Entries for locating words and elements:
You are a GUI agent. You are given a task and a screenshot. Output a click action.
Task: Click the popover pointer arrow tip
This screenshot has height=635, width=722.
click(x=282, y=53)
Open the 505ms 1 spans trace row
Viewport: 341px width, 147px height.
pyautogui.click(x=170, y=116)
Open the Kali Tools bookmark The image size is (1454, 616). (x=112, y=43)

* _SHORT EXERCISE_
Rewrite all of the material above, putting "screen capture" wherever "screenshot" occurs and leaving everything else unchanged.

* _THE COMPLETED TASK_
You are a GUI agent. You are given a task and a screen capture. Output a click action.
Task: Click the popover pointer arrow tip
This screen capture has height=635, width=722.
click(x=282, y=53)
Open the 505ms 1 spans trace row
Viewport: 341px width, 147px height.
pyautogui.click(x=170, y=116)
Open the Kali Tools bookmark The image size is (1454, 616). (x=112, y=43)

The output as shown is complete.